I’m beginning to feel more back to my normal self, after almost 6 weeks of recovery from surgery. It’s nice to feel like not 100% of my energy is required for the basics: working, healing, and required life things. I have some spare energy now, to think about the future, and enjoy life.
I wasn’t really sure I would totally pass as male after surgery, but it appears that I do. I’ve met several people who had no idea I was trans (until they were told.) I get ‘sir’ exclusively now, and on the phone, when I still have to use my legal name, people are confused. I get no weird looks going into the men’s restroom (I used to sometimes get weird looks in the women’s restroom before surgery, so I guess that was an indication of what was to come.)
And so now, as visibly male to pretty much everyone, things are changing. They were already changing a bit online, on Twitter, in particular.
I tweeted this in response to a friend:
And then there’s this one… pic.twitter.com/DBeehZD6Ek
— 🏳️🌈 Maxwell Pearl 🐍 (@pearlbear) March 15, 2018
Then I tweeted this:
TFW you realize that someone could interpret a tweet you made as voyeuristic, when for you it’s part of your own experience.

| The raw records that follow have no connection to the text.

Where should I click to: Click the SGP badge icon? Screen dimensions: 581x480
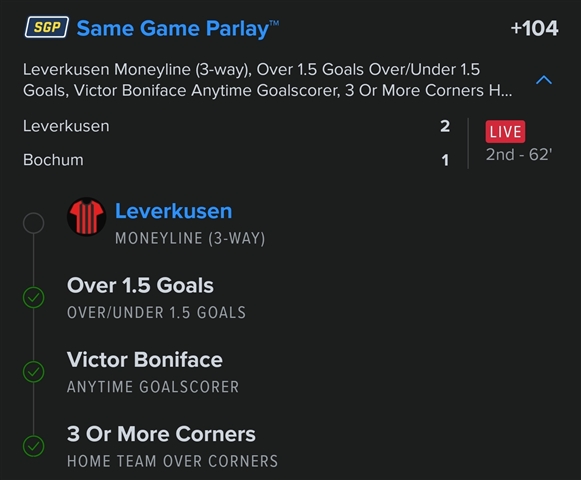click(47, 27)
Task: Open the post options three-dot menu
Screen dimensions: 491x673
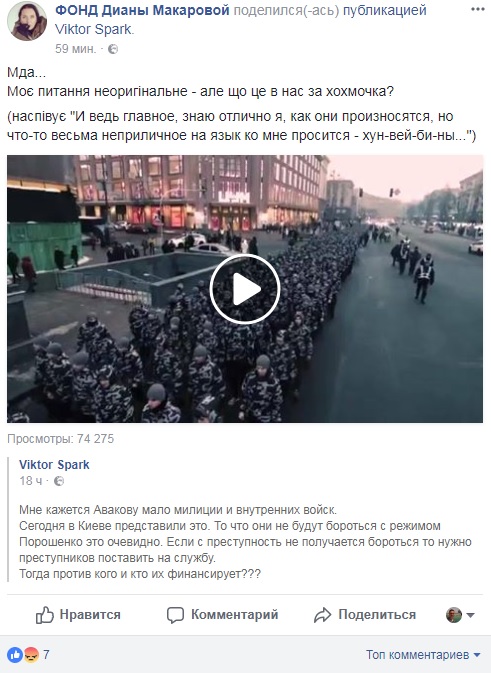Action: coord(477,9)
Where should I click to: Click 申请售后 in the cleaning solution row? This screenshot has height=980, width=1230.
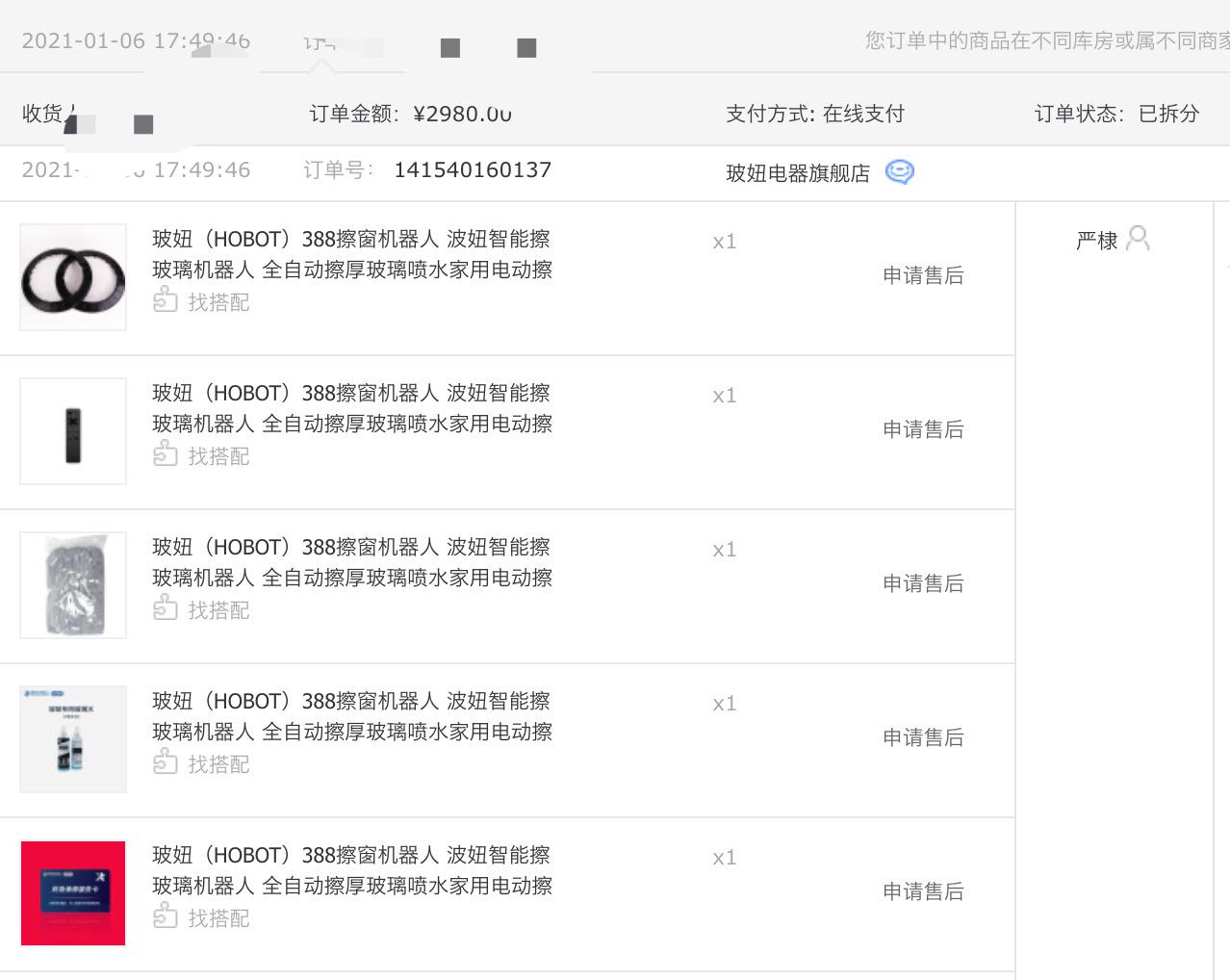click(x=922, y=737)
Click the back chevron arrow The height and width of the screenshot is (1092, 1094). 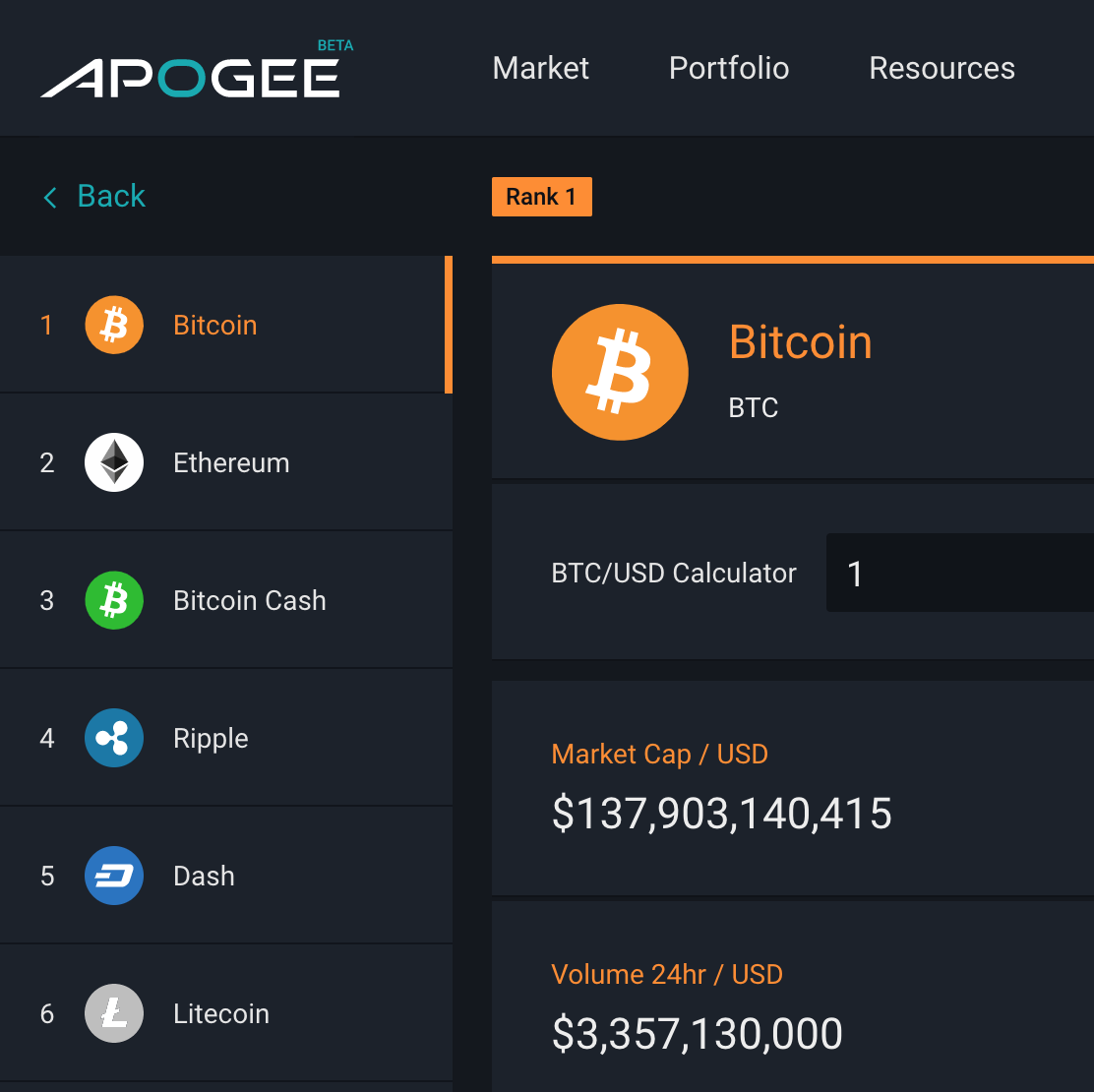50,197
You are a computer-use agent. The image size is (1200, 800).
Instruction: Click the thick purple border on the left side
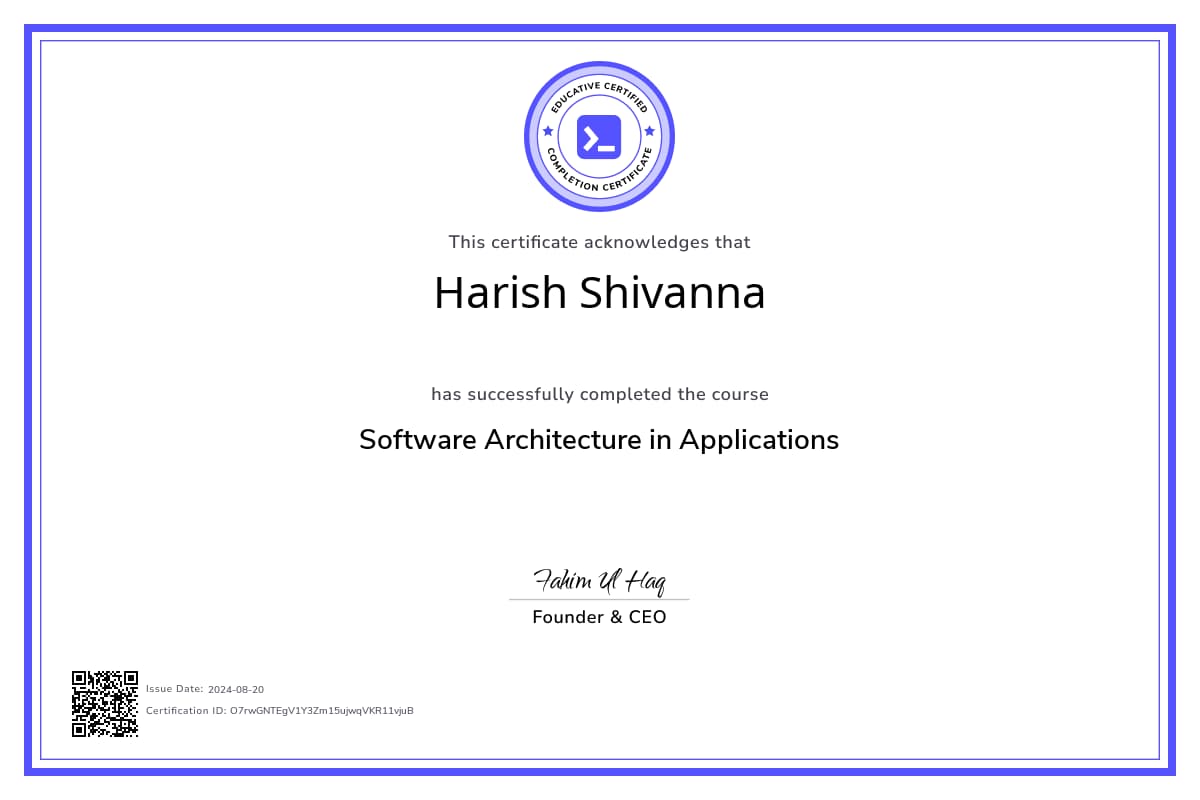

— 🏳️🌈 Maxwell Pearl 🐍 (@pearlbear) March 16, 2018
I realized that if someone didn’t know I’d been a lesbian, it might be interpreted differently than I’d intended.
That’s what I mean about paying attention. I spent 39 years walking around the world as a female-bodied female identified adult. Gender non-conforming, yes, but the ways in which I related to other humans was as a woman. Relating to other humans as a man is different. And I’m also aware that testosterone has had an effect on my emotional responses – I don’t react or act exactly the same way as I used to.
So I’m working on paying attention. It’s a good thing that has been an important practice for me for the last 30 years!